Performances net Model UN five awards in two years


Rubinstein, left, and Ahuja, right, won an award each at the recent New York University Model United Nations Conference. Two of Baruch College’s Model United Nations members received personal awards for their skillful performance at a recent New York University Model United Nations Conference. Because of the organization’s work, its members managed to win five awards in the past two years.

Navtej Ahuja and Samuel Rubinstein’s recognition brings attention to Baruch’s Model UN, which is becoming more refined each year. The organization recently put up its own day-long simulation conference, which attracted 150 Model UN delegates from universities located in the tristate area. In comparison, the NYU conference had 400 attendees.

“It felt great competing with and even better when it came to beating Ivy League and private school students,” Rubinstein said, referencing his experience at the NYU conference. “It really puts Baruch’s name out there.”

“While it felt gratifying to win a personal award in my final conference, it’s important to look at it in the context of the team, and a way to demonstrate our ability to compete with top schools in the country,” Ahuja added.

In order to win an award, the participant had to be heavily involved in the progression of the conference, give frequent speeches, negotiate with other people in his or her committee and play his or her character well.

The NYU staff also looked at what powers the delegates used and how well they used them.

According to a “Ticker Talks” interview with Mikhail Relushchin, president of Baruch’s Model UN, “Model United Nations is an organization on campus that focuses on international relations, negotiation sills and generally building the professional skills that one needs to thrive in a career in international relations.”

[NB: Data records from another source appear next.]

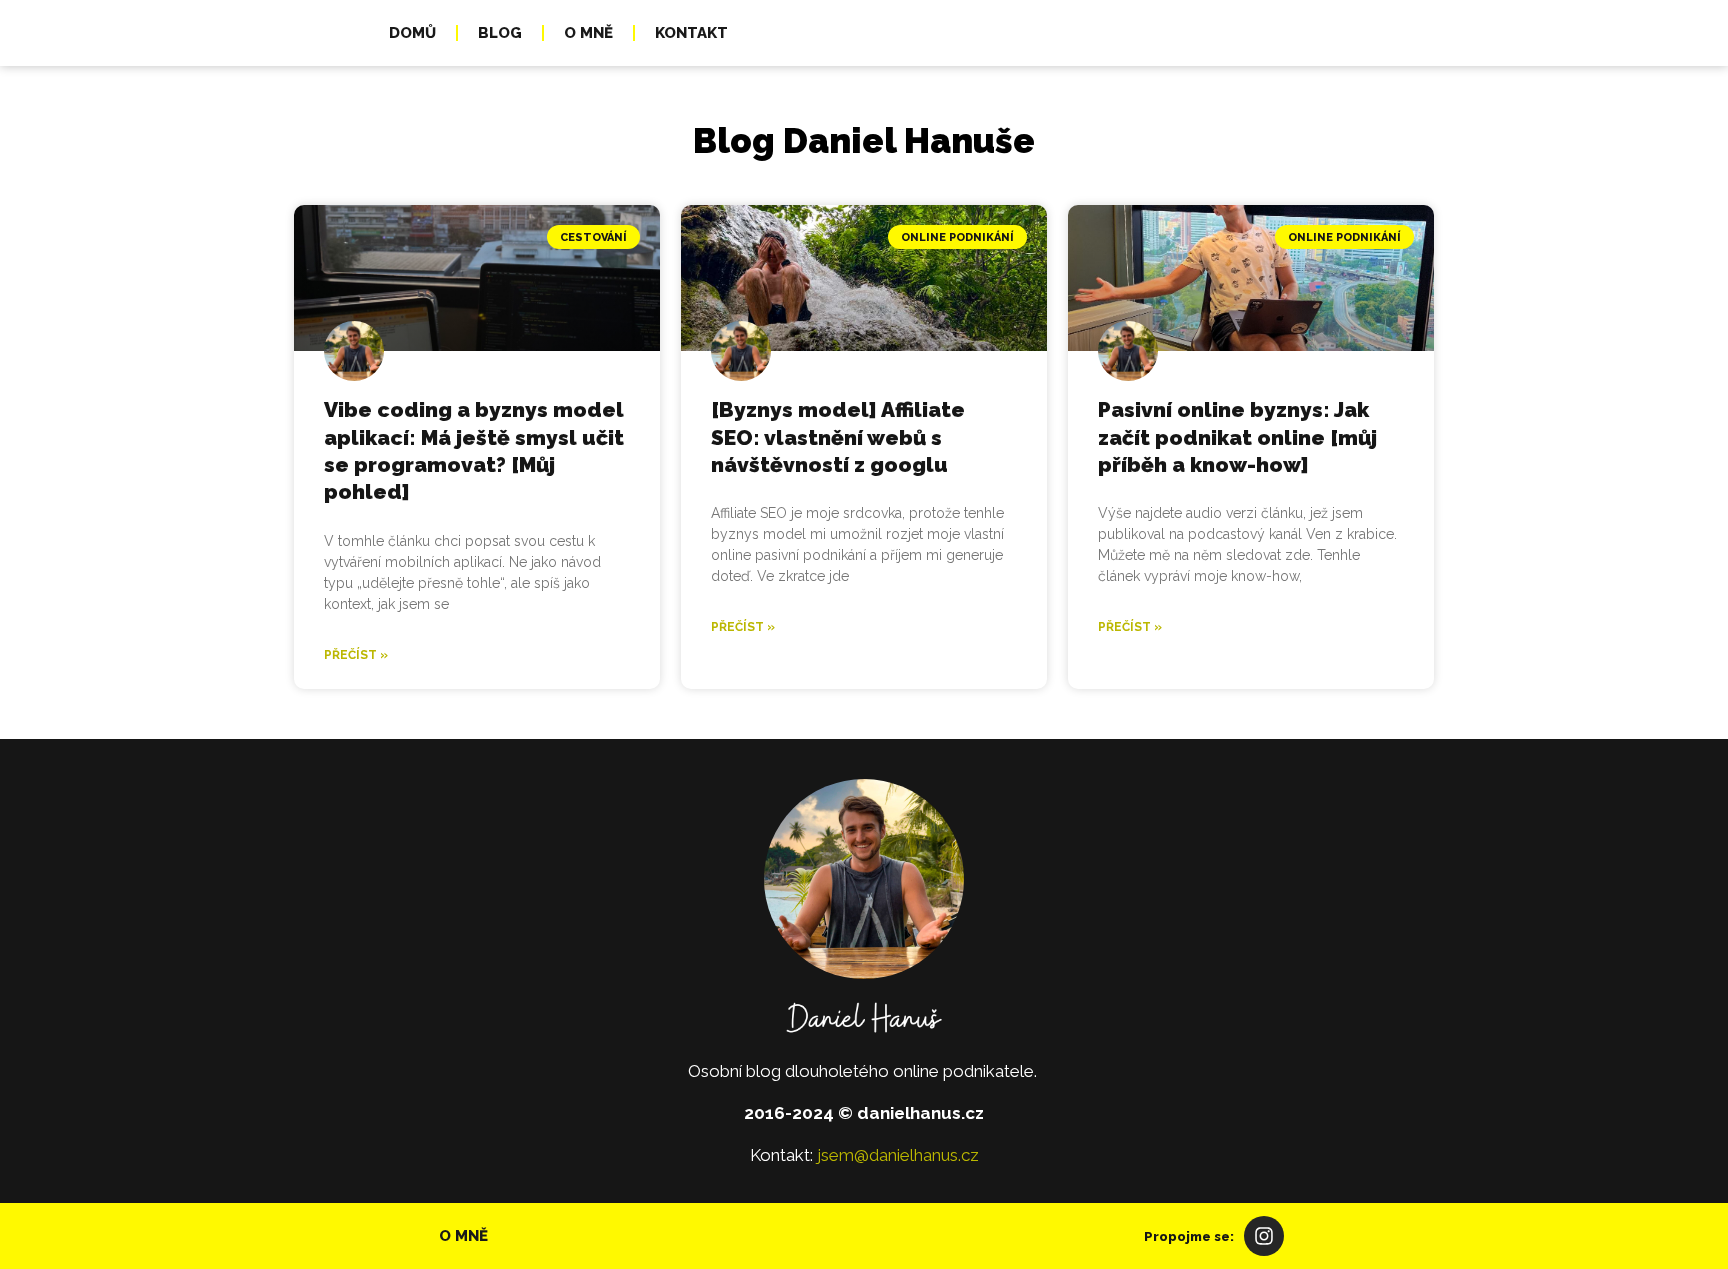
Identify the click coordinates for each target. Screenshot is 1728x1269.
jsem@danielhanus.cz (898, 1155)
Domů (412, 33)
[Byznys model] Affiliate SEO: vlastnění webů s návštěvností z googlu (838, 437)
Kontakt (691, 33)
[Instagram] (1264, 1236)
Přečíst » (356, 655)
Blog (500, 33)
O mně (588, 33)
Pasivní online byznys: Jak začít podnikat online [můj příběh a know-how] (1237, 437)
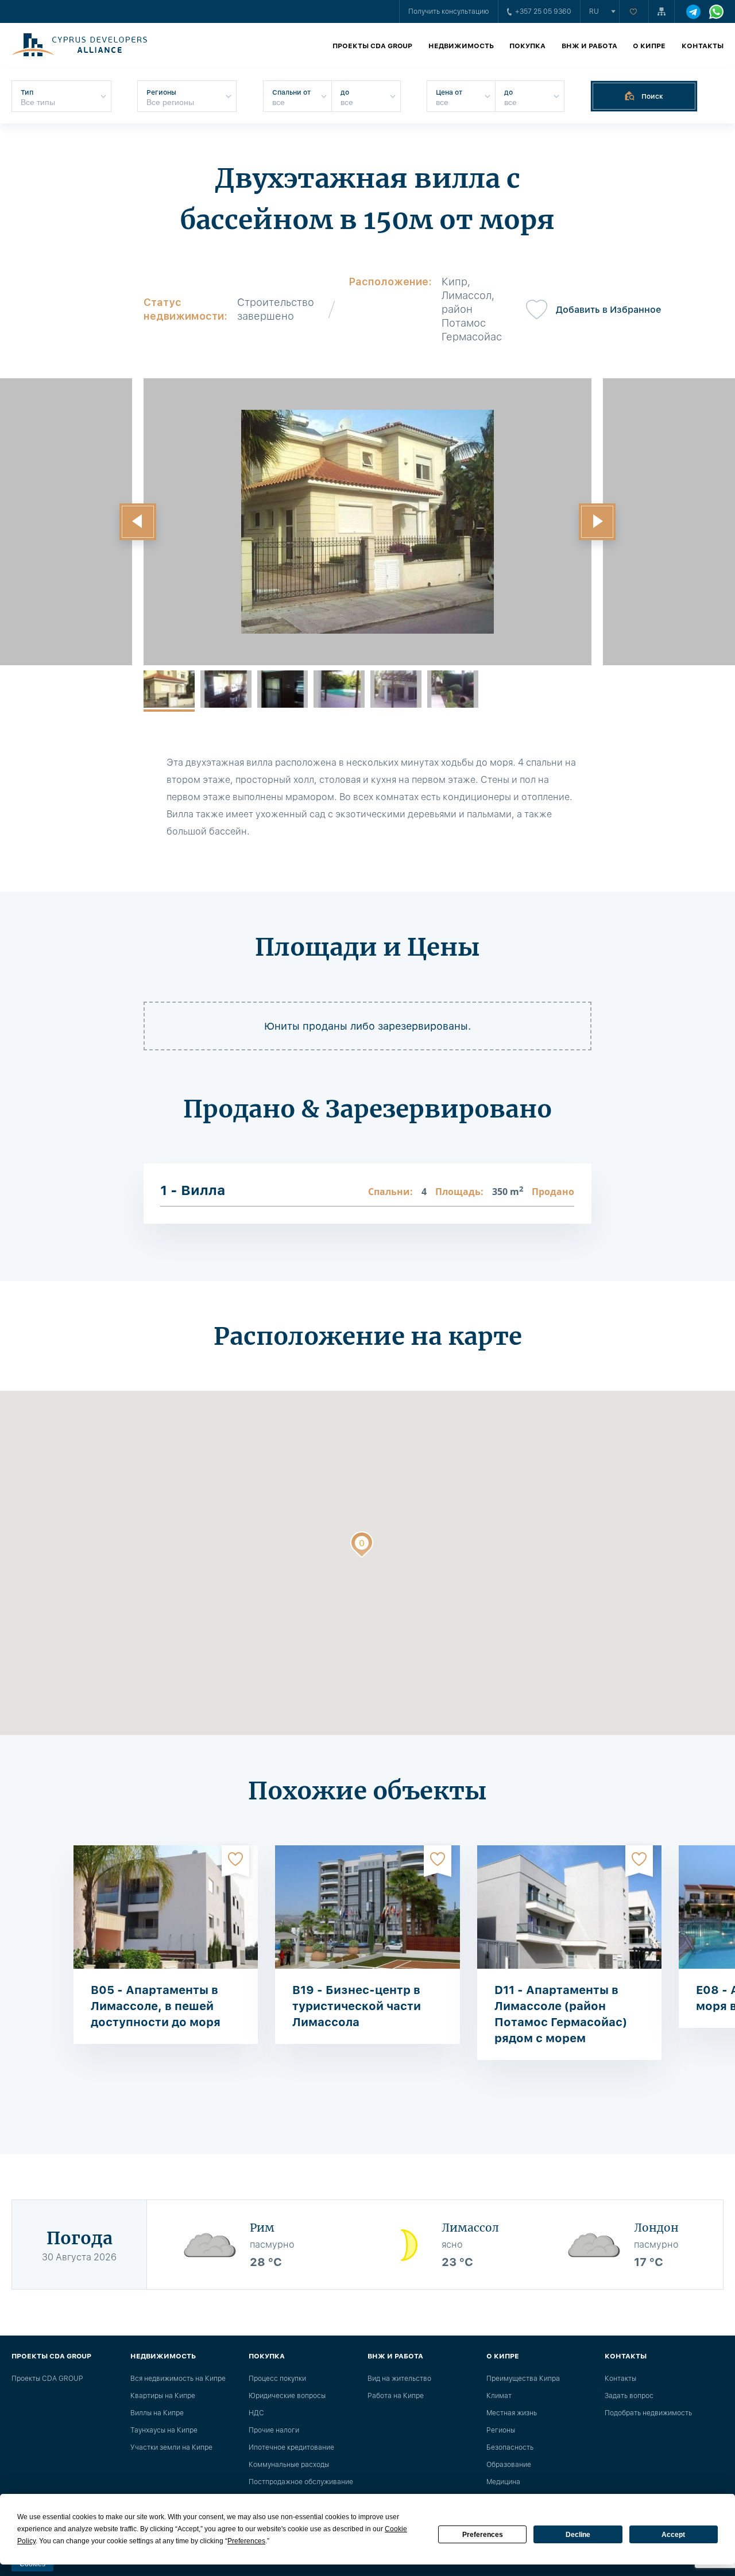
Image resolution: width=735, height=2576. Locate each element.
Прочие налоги (274, 2430)
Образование (508, 2465)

Though Model UN is often portrayed on TV, there is a lot of disparity between what one sees on a show like Parks and Recreation and what actually happens during a conference.

Whereas TV shows tend to “caricature” the delegates, sometimes dressing them up, or, as it was in the case of Parks and Recreation, giving them more powers than they actually have, a Model UN conference involves actually putting oneself into a delegate’s or a character’s perspective.

The stereotype generally gets one thing right: participating in a conference involves a lot of roleplay and research prior to the conference.

In reality, there are two goals that Baruch’s Model UN focuses on: expanding the students’ knowledge on global issues and participating in conferences of various sizes.

To achieve their first goal, the organization hosts on-campus events to debate global issues so that students can hear different viewpoints on important issues. They also introduce students to the different resources available at Baurch, so that they can gain “an international perspective” to their majors.

The biggest events, of course, are the Model UN conferences.

Conferences vary in sizes, sometimes reaching 4,000 delegates from almost 100 countries, as it was in the case of the National Model United Nations conference held in March. A Model UN conference usually lasts for three-to-five days, and it follows the format of either a general assembly conference or a crisis committee.

A general assembly is what TV shows like Parks and Recreation portray. In such a conference, delegates represent a country and must attempt to solve an issue—or a set of issues—from his or her country’s point of view.

At the end of the conference, there is a multipage resolution that each participating country signs off on.

The crisis committee is where the delegates have to deal with a specific issue, whether it is the Eurozone crisis, tensions with Russia or the rise of far-right political groups in Germany. Instead of solving the issue, delegates have to react as each situation develops.

Relushchin described a situation that took place in a crisis committee on Russian-Ukrainian hostilities to explain how a crisis committee may work.

“We motioned to extend aid to Ukraine. The reaction is that when the committee who was representing the Russian cabinet heard this, they sent us a message telling us to stop, telling us that if we did not stop, they would be forced to take economic action. Next, we have to decide how we will react to that,” Relushchin said.

The crisis committee is where roleplay happens, as the participants are assigned a certain character that they have to represent. Each character gets a specific set of portfolio powers that he or she can use during a crisis committee, such as being in control of the country’s military if the character is a minister of defense. There is also the covert portfolio, which are powers that the character may not necessarily have but can reach with the connections he or she has in real life.

When it comes to the future of the organization, Relushchin hopes to make Model UN even better by expanding campus presence and improving the members’ performance on conferences.

“We always aim to try to do bigger and better year after year … We try to win more awards, we try to learn as much as possible,” Relushchin explained. “There’s a big world out there, and there are ways to talk about it; and, we have one that is very intense, that gives you a very big network of very motivated and ambitious students. That really pushes you to develop yourself as a student.”